Asia's media agencies are increasingly an excellent training ground for the UK's heavyweight media titles. Antony Young came to London from Hong Kong to lead the freshly merged ZenithOptimedia, while Kelly Clark was flown over to manage MindShare. The media scene also reflects the creative scene in the UK, with Asia now widely regarded as a hotbed of creative talent. Recent high-profile creative appointments at M&C Saatchi, Grey and Ogilvy & Mather have all had some experience of running a creative department in the region. What's more, many talented Brits working in media now opt to go to Asia; it has long shed its image of being the beginning of the end, career-wise.
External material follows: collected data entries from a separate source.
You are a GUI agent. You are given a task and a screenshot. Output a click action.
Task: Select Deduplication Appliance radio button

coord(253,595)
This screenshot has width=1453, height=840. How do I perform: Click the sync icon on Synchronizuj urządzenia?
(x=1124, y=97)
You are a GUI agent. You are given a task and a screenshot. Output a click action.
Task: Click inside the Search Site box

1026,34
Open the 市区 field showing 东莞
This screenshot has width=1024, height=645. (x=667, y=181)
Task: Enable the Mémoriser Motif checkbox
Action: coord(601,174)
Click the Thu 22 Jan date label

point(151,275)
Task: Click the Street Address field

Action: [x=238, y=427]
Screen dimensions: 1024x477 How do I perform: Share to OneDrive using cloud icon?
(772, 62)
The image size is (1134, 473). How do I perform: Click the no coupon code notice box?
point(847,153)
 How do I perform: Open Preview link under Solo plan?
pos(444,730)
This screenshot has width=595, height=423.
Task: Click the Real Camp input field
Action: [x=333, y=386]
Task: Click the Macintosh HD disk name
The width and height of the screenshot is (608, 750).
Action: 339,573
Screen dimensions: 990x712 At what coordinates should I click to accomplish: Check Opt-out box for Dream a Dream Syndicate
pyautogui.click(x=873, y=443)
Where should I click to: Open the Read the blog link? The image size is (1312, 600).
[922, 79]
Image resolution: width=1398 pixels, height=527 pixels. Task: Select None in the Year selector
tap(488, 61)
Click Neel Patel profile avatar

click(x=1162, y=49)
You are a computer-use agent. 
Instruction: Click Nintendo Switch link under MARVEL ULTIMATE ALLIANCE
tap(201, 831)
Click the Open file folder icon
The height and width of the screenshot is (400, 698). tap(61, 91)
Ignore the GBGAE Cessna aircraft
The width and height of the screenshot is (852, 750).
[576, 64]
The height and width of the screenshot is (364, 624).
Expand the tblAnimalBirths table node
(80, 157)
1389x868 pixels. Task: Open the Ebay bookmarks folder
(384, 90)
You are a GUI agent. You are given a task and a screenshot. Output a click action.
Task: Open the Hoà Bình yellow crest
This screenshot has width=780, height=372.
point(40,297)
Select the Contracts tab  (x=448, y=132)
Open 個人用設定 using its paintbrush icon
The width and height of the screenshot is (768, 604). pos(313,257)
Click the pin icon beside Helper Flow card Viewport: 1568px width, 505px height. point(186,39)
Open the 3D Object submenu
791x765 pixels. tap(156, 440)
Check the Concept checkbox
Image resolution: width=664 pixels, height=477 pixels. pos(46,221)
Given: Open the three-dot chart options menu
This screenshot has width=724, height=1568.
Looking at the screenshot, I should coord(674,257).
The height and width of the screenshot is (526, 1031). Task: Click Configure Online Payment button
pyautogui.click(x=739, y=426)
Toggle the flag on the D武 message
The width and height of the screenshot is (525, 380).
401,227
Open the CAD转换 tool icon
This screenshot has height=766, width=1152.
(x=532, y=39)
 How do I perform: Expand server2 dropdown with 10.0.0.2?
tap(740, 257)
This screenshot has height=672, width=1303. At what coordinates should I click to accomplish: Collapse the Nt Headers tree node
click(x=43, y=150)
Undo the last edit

Mike Cooper, the regional head of OMD Asia, says: "Networks have started waking up to the fact that clients are sending really good people to pioneer new markets. There is much more fluidity of talent around the networks with people who don't think in a parochial sense and who are international in their outlook."
So what does working in media in Asia offer in terms of such valuable experience? Cooper, who first moved out to the region 14 years ago, says: "It's a good way of getting more responsibility more rapidly and seeing a part of the world that is exotic and interesting. I'd heartily recommend it."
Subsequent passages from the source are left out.